Although this is common practice in the traditional PBM paradigm, many CFOs and HR managers are unaware of the substantial amount this price is costing the plan. Since the pricing strategy is not expressly stated in the contract, decision makers are usually unaware that it is being implemented.
Fortunately, there are alternative pricing structures that gatekeepers can instruct their PBM to use. Direct underwriting occurs when PMB bills the plan sponsor for the exact amount paid to the pharmacy for each prescription.
If prescription price calculations are not clearly specified in your PBM contract, your plan is likely paying differential prices. Make sure your PBM has a transparent pricing structure that actively benefits your employees and your organization.
My Pharmacy Benefits Manager guarantees reimbursement, right?
In addition to differential pricing, a typical PBM does not pass on rebates from prescription manufacturers to plan sponsors. The sad reality is that many PBMs make substantial profits by hiding the discounts they rack up.
Ideally, your contract with your PBM should state the amount of guaranteed rebates payable to your organization.
Be sure to work with a PBM that clearly explains how it generates revenue. If your PBM can't give you a straight answer, there's probably something to hide.
Does my Pharmacy Benefit Manager provide specialty drug coverage?
For good reason, specialty drugs are a hot topic in healthcare. In 2015, only 1-2% of the US population used specialty drugs, but they accounted for about 38% of overall drug spending.

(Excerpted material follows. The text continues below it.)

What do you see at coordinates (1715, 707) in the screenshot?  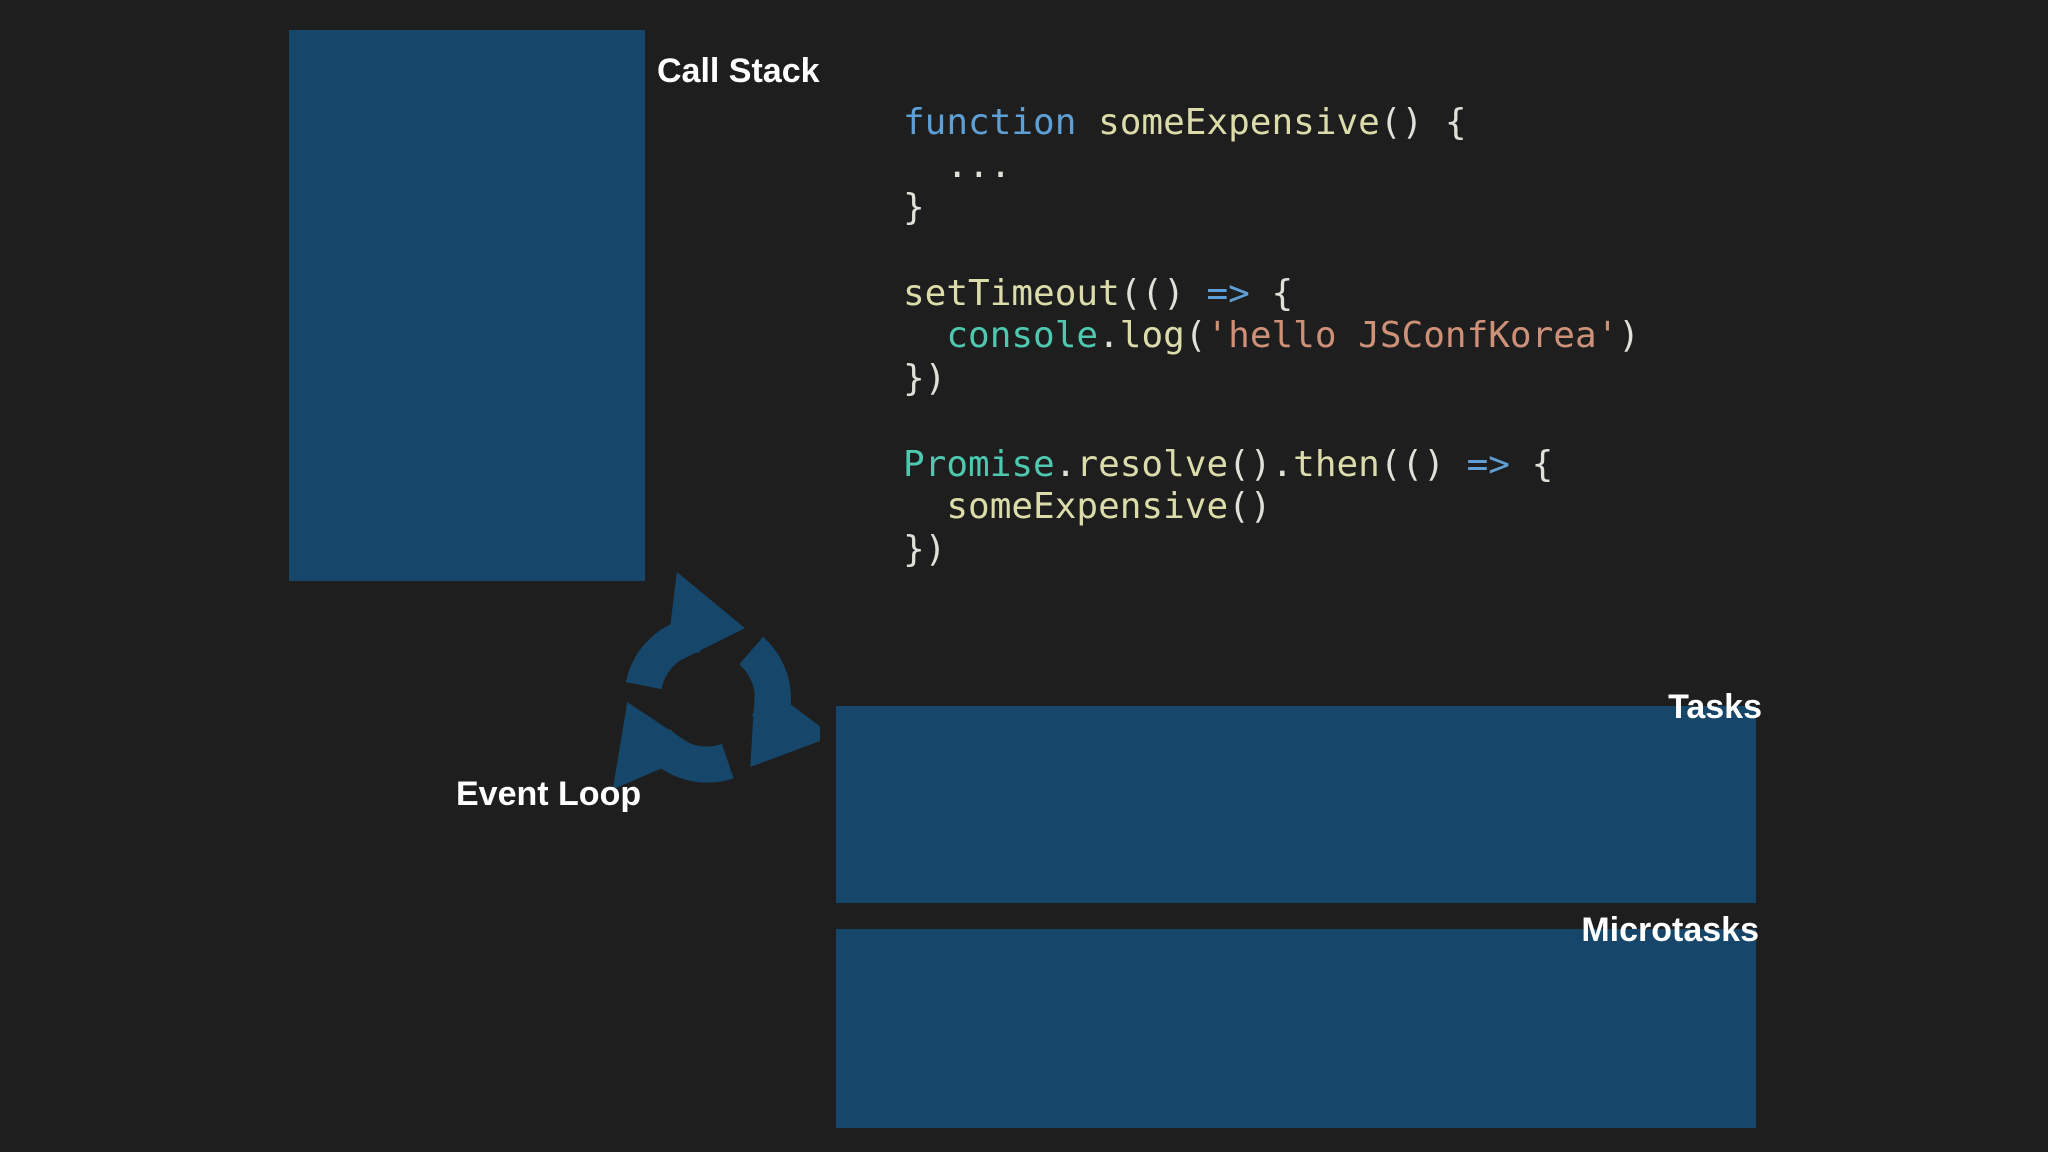 I see `tasks-label: Tasks` at bounding box center [1715, 707].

A "prior authorization (PA)" temporarily bars a claim so that a health care expert can review your medical necessity. PAs are the primary mechanism used by a benefit plan to regulate the price of specialty drugs. If your PBM has ties to expensive drug manufacturers that offer discounts, there may be a conflict of interest. Make sure your pharmacy benefits manager has a transparent and effective prior authorization approach that protects both the employee and the plan sponsor.
Despite their exorbitant cost, specialty drugs are sometimes the best effective treatment for specific diseases. Almost all specialty drug manufacturers offer co-payment assistance programs to help consumers pay for their medications. By applying for this financial assistance, patients can now afford a drug that was previously unaffordable. Make sure your PBM has a strategy for using co-pay assistance to benefit your employees.
These are just two of many approaches to combat the rising cost of specialty drugs.
The average monthly cost of prescription drugs is around $5,000 and the specialty drug category will continue to expand. The stakes are high, so make sure your PBM offers solutions for the entire specialty medicine industry.
Does my organization hold my Pharmacy Benefit Manager accountable?
When businesses choose to be self-funded, it can be difficult to find a reliable Third Party Administrator (TPA). Many employers use the PBM recommended by the TPA to administer the plan.
This plug-and-play option may be simple, but it can have a significant influence on package prices. Innovative pharmacy benefit managers can be a valuable piece of the healthcare puzzle for the four reasons outlined above. PBMs can not only improve the health of your employees but also lead to substantial savings for your business.
Separate your PBM from your TPA so that it is directly responsible to your organization. By entering into direct agreements with your PBM, you can track performance and cost savings on an annual basis. This direct contract allows you to extend or terminate your PBM contract solely based on your performance, not on the suggestion of the TPA.